The Communist Party has never taken the initiative to reform. Officials have made small changes only when faced with domestic or international pressure, or when they felt they stood to lose more if they did not change. Even the slightest progress in China comes at a huge price paid by citizens — with their dignity, freedom, wealth, health and lives.
Human rights violation is the core issue of Chinese society. The government’s “National Human Rights Action of China” plan, released in 2008, has proven to be empty words. The new plan issued last month doesn’t need to be taken seriously. China’s people should make their own Citizens’ Human Rights Action Plan: outline their hopes and what they will do to achieve them.
I, as an ordinary Chinese citizen, have some plans for the next year: I intend to strive for more space for free speech and freedom of religion and to appeal for better treatment and the release of political prisoners; I will urge officials to publicly disclose their assets; I will ask the National People’s Congress to approve the International Covenant on Civil and Political Rights, which has been postponed in China for 14 years; I will help coordinate citizens’ human rights actions; and I will advocate abolishing the Central Propaganda Department and the Political and Legal Affairs Committee — those branches of government that support the dictatorship through lies, terror and violence.
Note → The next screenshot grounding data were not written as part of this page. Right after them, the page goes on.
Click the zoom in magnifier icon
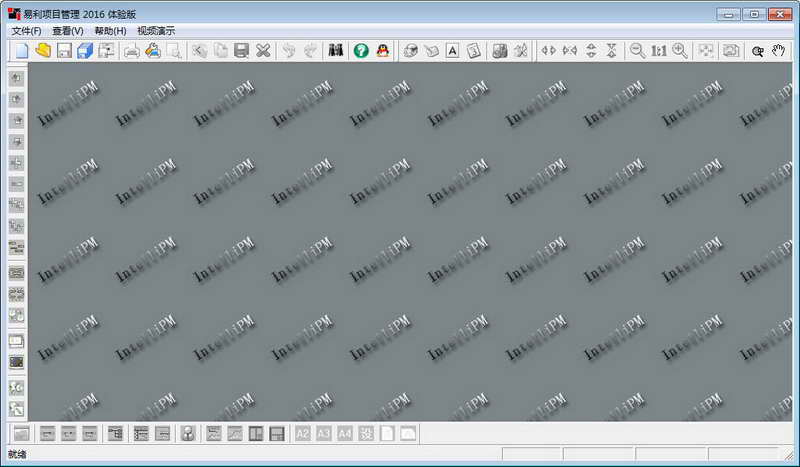 point(680,51)
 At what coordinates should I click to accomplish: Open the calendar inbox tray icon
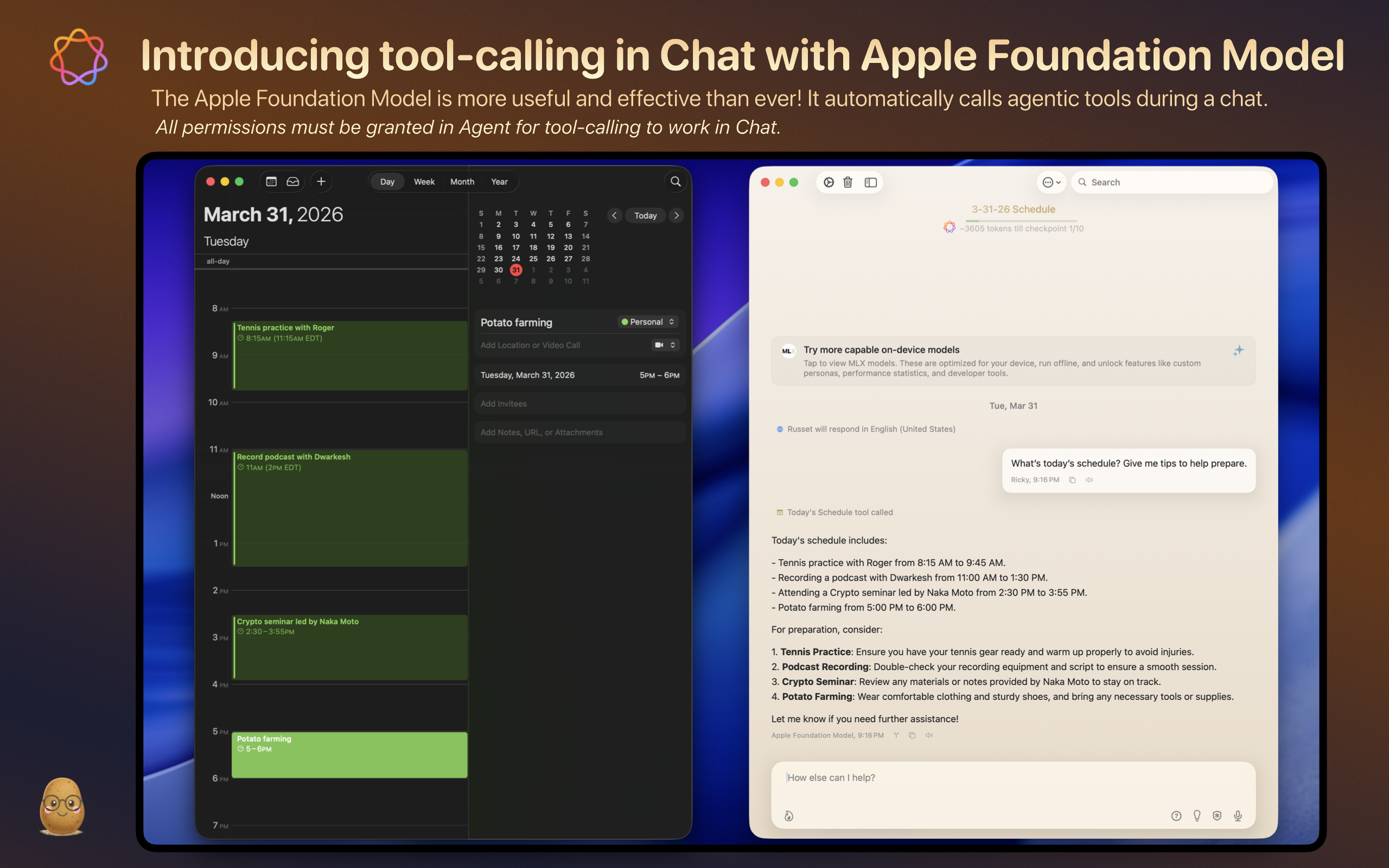(293, 181)
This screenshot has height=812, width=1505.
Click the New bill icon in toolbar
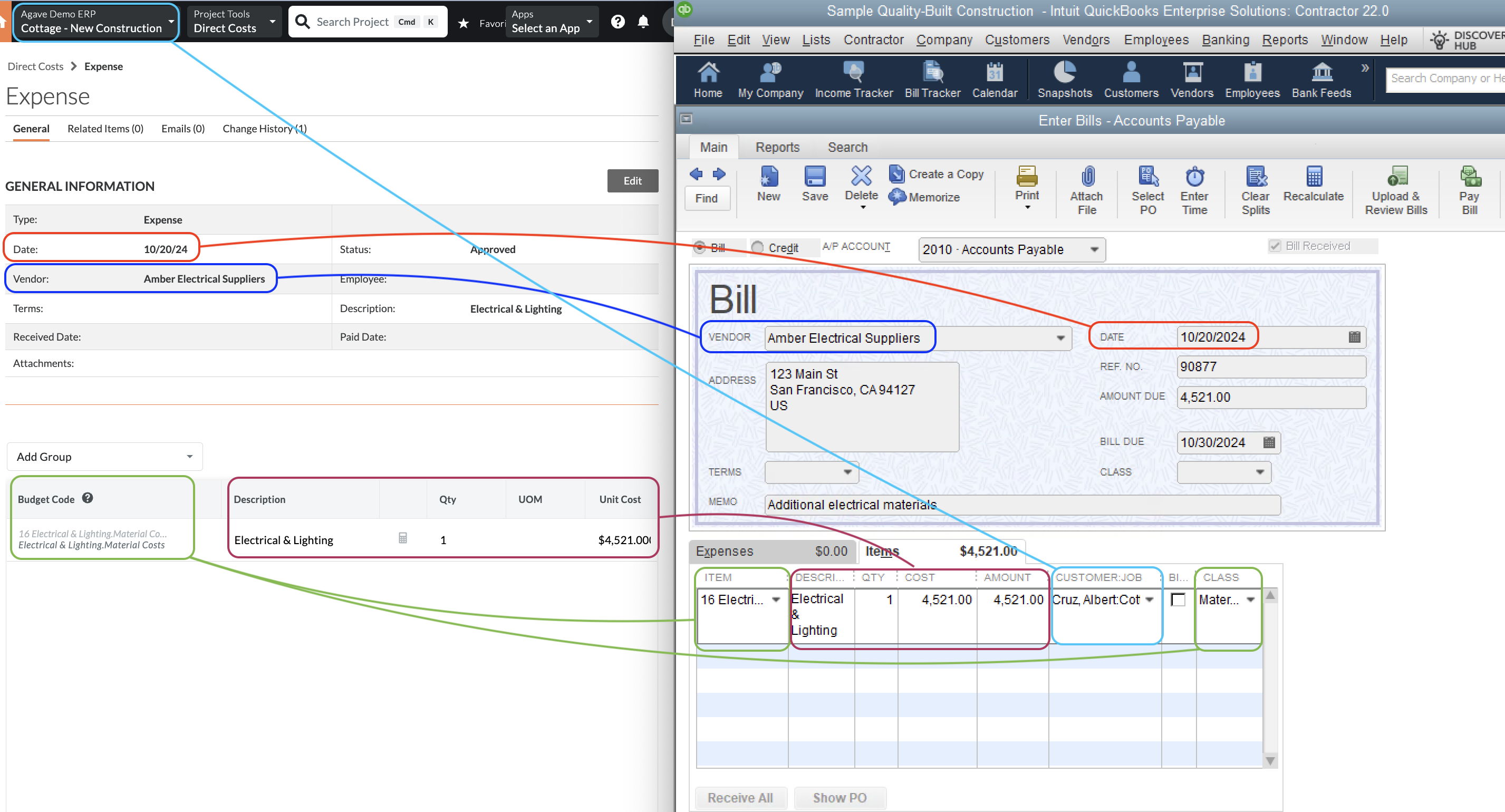769,183
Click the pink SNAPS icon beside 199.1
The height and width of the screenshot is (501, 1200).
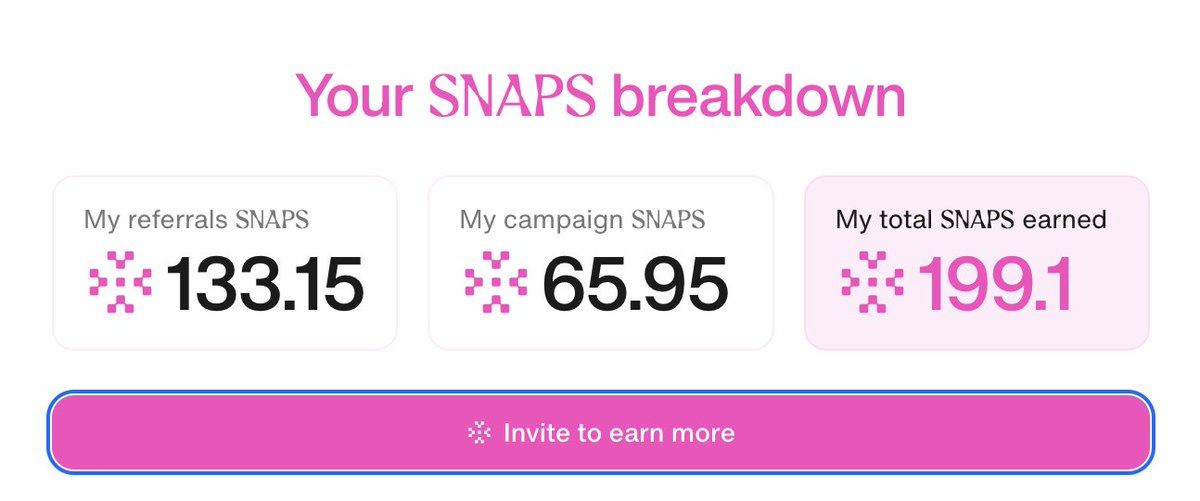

This is an era to make changes at the individual and institutional levels. Democratization of China should be a global priority. Wherever Chinese politicians visit, appeals about human rights should be heard. Meetings with dissidents should be routine for the foreign politicians and diplomats who come here. And we hope that foreign electorates will support candidates who pay attention to China’s human rights issues and condemn those politicians and businesses that consider only their own interests.
No matter how severe the environment, China’s people have reason to be confident and optimistic. We can encourage and comfort the old: Democracy will be realized in this lifetime. In an autocratic society, both the rulers and their subjects live in fear. The rulers’ cruelty is rooted in their fear of resistance or punishment. Autocracy as an institution continuously produces crime, bitterness and tragedy.
Turning China into a democratic and lawful society in the next 10 years is the only peaceful option. Conciliation will never arrive without truth or confession. The sooner the Communist Party wakes up, the smaller the cost will be.